■ **Material provided**
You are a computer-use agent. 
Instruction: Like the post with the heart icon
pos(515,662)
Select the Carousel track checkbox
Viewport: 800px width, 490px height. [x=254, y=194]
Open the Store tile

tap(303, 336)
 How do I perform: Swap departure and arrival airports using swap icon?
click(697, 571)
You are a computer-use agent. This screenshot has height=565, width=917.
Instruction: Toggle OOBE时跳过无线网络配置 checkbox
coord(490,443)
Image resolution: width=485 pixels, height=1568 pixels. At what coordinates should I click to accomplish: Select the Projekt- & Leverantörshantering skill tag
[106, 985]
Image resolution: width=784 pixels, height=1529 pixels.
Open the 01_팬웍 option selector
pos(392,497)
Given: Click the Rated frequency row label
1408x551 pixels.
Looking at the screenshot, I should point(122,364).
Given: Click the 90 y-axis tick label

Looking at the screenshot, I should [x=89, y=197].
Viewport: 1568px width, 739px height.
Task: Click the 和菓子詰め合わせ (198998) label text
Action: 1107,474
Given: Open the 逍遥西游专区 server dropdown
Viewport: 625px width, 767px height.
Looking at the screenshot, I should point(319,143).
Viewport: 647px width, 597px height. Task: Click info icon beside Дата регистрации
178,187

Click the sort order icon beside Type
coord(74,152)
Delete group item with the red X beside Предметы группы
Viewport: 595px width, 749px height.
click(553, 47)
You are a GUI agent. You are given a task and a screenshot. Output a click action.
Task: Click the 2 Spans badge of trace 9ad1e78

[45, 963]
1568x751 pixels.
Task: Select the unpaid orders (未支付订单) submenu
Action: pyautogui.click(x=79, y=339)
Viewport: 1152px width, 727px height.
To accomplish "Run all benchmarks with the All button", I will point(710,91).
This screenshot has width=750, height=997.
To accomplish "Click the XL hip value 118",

■ **Work item**
Scan the lines above for "Open the 01_팬웍 option selector" and for "Given: Open the 逍遥西游专区 server dropdown". Repeat exactly the line holding each of them and every line in between.

■ **Answer space**
Open the 01_팬웍 option selector
pos(392,497)
Given: Click the Rated frequency row label
1408x551 pixels.
Looking at the screenshot, I should point(122,364).
Given: Click the 90 y-axis tick label

Looking at the screenshot, I should [x=89, y=197].
Viewport: 1568px width, 739px height.
Task: Click the 和菓子詰め合わせ (198998) label text
Action: 1107,474
Given: Open the 逍遥西游专区 server dropdown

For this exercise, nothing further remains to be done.